■ DIRECTION A ■
In the listing, from the line with "Task: Choose the 待つ[440] wait command" to the line with "[x=115, y=227]", substitute "screen capture" for every "screenshot" and reproduce only those lines, otherwise unchanged.

■ PROVIDED TEXT ■
— START —

Unsolicited Tender Offer

        In the fall of 2002, we received an unsolicited proposal from Simon Property Group, Inc. (SPG) seeking to acquire control of TCO. The proposal was subsequently revised. Thereafter, a tender offer was commenced by SPG and later joined by a subsidiary of Westfield America Trust (Westfield). Our Board of Directors rejected the proposal and recommended that the shareholders not tender their shares pursuant to SPG’s and Westfield’s tender offer. SPG filed suit against us to enjoin the voting of our Series B Non-participating Convertible Preferred Stock based on a variety of legal theories. In October 2003, SPG and Westfield withdrew their tender offer, and TCO and SPG mutually agreed to end the litigation. During the first quarter of 2004, we recovered through our insurance $1.0 million of costs incurred in connection with the unsolicited tender offer and related litigation. Substantially all costs have been paid and no additional insurance recoveries are expected.

Subsequent Events

        In April 2004, we completed a $140 million three year refinancing of the $130.6 million outstanding balance of the existing construction loan on The Mall at Wellington Green. The loan bears interest at a rate of LIBOR plus 1.5%. The payment of principal and interest is guaranteed 100% by the Operating Partnership. If a certain valuation criteria is not met in April 2006, a partial prepayment of debt will be required. We used our $8.6 million share of excess proceeds to pay down lines of credit.

        Also in April 2004, we resumed repurchases of our common stock under the existing buyback program, as well as obtained a financing commitment for Oyster Bay (Liquidity and Capital Resources – Subsequent Events).

16


Presentation of Operating Results

        The following tables contain the operating results of our Consolidated Businesses and the Unconsolidated Joint Ventures. Income allocated to the minority partners in the Operating Partnership and preferred interests is deducted to arrive at the results allocable to our common shareowners. Because the net equity of the Operating Partnership is less than zero, the income allocated to the minority partners is equal to their share of distributions. The net equity of these minority partners is less than zero due to accumulated distributions in excess of net income and not as a result of operating losses. Distributions to partners are usually greater than net income because net income includes non-cash charges for depreciation and amortization. Amounts allocable to minority partners in certain consolidated joint ventures are added back or deducted to arrive at our net results. Our average ownership percentage of the Operating Partnership was 61% and 62% during the three months ended March 31, 2004 and 2003, respectively.

— END —

■ SUPPLIED ENTRIES ■

— START —

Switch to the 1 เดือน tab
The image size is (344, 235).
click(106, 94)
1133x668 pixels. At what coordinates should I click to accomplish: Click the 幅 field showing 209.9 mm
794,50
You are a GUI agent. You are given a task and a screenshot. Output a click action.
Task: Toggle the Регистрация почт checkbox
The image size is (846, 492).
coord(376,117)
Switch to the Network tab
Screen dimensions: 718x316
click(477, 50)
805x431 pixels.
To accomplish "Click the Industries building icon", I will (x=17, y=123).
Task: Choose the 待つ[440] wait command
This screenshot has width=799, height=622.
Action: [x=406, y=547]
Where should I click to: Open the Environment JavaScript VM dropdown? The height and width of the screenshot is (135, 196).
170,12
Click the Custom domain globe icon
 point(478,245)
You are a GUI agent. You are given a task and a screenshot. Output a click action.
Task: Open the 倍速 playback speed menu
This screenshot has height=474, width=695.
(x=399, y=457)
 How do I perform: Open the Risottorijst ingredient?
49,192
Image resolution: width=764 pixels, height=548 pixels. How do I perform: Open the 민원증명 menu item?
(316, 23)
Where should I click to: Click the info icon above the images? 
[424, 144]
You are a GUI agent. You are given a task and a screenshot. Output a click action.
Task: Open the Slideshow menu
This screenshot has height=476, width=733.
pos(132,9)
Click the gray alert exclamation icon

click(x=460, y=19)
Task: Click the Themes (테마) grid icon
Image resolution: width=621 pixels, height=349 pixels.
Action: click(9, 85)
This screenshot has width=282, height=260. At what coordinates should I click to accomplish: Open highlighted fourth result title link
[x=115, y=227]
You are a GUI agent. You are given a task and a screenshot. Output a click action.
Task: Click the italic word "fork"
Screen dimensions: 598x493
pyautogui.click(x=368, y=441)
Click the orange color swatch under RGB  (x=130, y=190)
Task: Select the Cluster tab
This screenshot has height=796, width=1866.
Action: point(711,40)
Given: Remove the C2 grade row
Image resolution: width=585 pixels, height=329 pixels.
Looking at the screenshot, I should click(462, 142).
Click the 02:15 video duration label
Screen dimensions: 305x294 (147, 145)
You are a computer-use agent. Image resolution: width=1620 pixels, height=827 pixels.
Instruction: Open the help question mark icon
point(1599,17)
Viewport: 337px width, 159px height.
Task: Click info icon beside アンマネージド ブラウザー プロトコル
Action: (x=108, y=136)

— END —

■ DIRECTION B ■
According to the financial report text, what interest rate does the April 2004 refinancing loan on The Mall at Wellington Green bear?

■ FINISHED ANSWER A ■
Task: Choose the 待つ[440] wait command
This screen capture has width=799, height=622.
Action: [x=406, y=547]
Where should I click to: Open the Environment JavaScript VM dropdown? The height and width of the screen capture is (135, 196).
170,12
Click the Custom domain globe icon
 point(478,245)
You are a GUI agent. You are given a task and a screen capture. Output a click action.
Task: Open the 倍速 playback speed menu
This screen capture has height=474, width=695.
(x=399, y=457)
 How do I perform: Open the Risottorijst ingredient?
49,192
Image resolution: width=764 pixels, height=548 pixels. How do I perform: Open the 민원증명 menu item?
(316, 23)
Where should I click to: Click the info icon above the images? 
[424, 144]
You are a GUI agent. You are given a task and a screen capture. Output a click action.
Task: Open the Slideshow menu
This screen capture has height=476, width=733.
pos(132,9)
Click the gray alert exclamation icon

click(x=460, y=19)
Task: Click the Themes (테마) grid icon
Image resolution: width=621 pixels, height=349 pixels.
Action: click(9, 85)
This screen capture has width=282, height=260. At what coordinates should I click to accomplish: Open highlighted fourth result title link
[x=115, y=227]

■ FINISHED ANSWER B ■
LIBOR plus 1.5%.